Este VI Domingo de Pascua celebramos la Pascua del Enfermo. Este día nuestra Iglesia se acerca a los enfermos, a sus familias y a los profesionales sanitarios mostrándoles el rostro de Cristo Resucitado que acompaña y cuida a los enfermos. Hoy que la Iglesia diocesana y sus comunidades parroquiales oran especialmente con y por los enfermos y se administra el sacramento de la Unción de los enfermos.

El amor infinito, compasivo y misericordioso hacia la humanidad que Dios Padre nos ha manifestado en la muerte y la resurrección de su Hijo es la razón de nuestra alegría. Este amor de Dios transforma e ilumina nuestra existencia, también en el dolor, la enfermedad y la muerte; un amor que es fuente de esperanza.

Todos debemos cuidar de la salud, propia y ajena, y combatir la enfermedad con todos los medios a nuestro alcance. La vida es un don de Dios, que hemos de cuidar. Pero, sobre todo, hemos mirar a Dios cuando la ancianidad, la enfermedad y el dolor se hacen presentes en nuestra vida. Dios nunca nos abandona. Nada ni nadie, ni la muerte, podrá separarnos del amor de Dios manifestado en Cristo, muerto y resucitado. Por ello es propio del cristiano dirigirse a Dios en la enfermedad para pedirle la salud del cuerpo y del espíritu y esperar en la vida eterna, cuyo camino ha abierto Jesús con su muerte y resurrección para los que creen y confían en Él.

Datos registrados:

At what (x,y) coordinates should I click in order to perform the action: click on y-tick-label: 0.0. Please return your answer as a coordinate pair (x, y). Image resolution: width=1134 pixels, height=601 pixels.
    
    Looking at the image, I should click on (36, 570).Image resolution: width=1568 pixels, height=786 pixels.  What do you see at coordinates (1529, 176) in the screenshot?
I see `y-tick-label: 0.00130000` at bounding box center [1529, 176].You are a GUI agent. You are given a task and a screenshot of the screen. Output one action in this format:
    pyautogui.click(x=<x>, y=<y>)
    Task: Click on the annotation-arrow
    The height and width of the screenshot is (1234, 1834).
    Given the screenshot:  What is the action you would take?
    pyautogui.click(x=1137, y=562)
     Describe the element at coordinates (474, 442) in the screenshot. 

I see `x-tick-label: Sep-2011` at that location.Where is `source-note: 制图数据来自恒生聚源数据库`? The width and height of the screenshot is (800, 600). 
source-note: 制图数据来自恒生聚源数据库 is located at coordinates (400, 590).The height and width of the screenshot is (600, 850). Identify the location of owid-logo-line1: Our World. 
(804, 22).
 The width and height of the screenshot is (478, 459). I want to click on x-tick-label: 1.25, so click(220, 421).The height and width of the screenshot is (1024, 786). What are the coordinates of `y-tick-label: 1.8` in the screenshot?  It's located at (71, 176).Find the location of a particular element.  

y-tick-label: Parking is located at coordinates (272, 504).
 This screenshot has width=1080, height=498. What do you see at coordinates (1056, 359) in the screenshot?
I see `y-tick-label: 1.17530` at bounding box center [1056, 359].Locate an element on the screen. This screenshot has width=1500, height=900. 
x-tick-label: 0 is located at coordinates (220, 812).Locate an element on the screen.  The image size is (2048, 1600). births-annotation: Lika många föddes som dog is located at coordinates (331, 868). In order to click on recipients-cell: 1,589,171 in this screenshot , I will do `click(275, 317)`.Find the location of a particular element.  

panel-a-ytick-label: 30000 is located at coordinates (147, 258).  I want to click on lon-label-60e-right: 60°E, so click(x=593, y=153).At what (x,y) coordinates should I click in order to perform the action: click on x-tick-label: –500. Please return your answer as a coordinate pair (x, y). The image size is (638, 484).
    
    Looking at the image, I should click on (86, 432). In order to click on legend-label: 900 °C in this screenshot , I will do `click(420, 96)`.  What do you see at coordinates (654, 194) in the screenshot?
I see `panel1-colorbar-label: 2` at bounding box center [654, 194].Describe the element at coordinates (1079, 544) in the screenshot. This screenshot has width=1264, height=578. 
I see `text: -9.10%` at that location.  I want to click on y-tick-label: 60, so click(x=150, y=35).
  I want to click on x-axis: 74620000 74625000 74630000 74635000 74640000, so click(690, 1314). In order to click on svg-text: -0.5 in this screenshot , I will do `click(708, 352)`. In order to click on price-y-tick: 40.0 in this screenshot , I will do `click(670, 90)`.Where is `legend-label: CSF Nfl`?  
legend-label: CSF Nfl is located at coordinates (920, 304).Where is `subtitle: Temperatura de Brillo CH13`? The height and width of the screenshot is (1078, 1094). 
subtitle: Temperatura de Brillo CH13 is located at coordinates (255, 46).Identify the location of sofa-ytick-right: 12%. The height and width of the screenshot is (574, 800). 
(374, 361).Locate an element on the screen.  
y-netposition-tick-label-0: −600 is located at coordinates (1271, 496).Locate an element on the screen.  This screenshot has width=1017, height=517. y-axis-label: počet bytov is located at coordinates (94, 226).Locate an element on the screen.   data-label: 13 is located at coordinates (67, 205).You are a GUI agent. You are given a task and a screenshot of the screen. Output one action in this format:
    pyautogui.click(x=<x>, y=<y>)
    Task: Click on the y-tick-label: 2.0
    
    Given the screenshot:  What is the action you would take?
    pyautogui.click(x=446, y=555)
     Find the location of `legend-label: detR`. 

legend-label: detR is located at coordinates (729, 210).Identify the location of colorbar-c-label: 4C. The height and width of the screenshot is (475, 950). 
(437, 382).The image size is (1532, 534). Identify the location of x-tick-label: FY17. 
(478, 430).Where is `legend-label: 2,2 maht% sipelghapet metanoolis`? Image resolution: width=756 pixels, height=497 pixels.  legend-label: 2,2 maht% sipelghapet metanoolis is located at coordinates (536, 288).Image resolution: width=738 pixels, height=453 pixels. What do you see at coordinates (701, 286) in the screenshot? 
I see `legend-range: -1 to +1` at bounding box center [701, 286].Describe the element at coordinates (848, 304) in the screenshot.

__Tareas pedidas__:
**A.** Según el texto sobre la Pascua del Enfermo, ¿qué sacramento se administra ese día?
**B.** Extrae del texto sobre la Pascua del Enfermo el fragmento que va desde "Todos debemos cuidar" hasta "confían en Él.", ambos incluidos.
**C.** Escribe cómo sigue el texto sobre la Pascua del Enfermo a partir de su última frase.

__Respuestas dadas__:
**A.** El sacramento de la Unción de los enfermos.

**B.**
Todos debemos cuidar de la salud, propia y ajena, y combatir la enfermedad con todos los medios a nuestro alcance. La vida es un don de Dios, que hemos de cuidar. Pero, sobre todo, hemos mirar a Dios cuando la ancianidad, la enfermedad y el dolor se hacen presentes en nuestra vida. Dios nunca nos abandona. Nada ni nadie, ni la muerte, podrá separarnos del amor de Dios manifestado en Cristo, muerto y resucitado. Por ello es propio del cristiano dirigirse a Dios en la enfermedad para pedirle la salud del cuerpo y del espíritu y esperar en la vida eterna, cuyo camino ha abierto Jesús con su muerte y resurrección para los que creen y confían en Él.

**C.**
En el sacramento de la Unción de enfermos, el mismo Señor Resucitado, en la persona del sacerdote, se acerca a quien sufre, está gravemente enfermo o es anciano. El buen Samaritano se hace cargo del hombre malherido por los salteadores, derramando sobre sus heridas aceite y vino. Y lo confía al posadero para que siga cuidando de él. El posadero es hoy la Iglesia, el sacerdote y la comunidad cristiana, a quienes Jesús confía a los que sufren, en el cuerpo y en el espíritu, para que podamos seguir derramando sobre ellos y en su nombre su misericordia y salvación.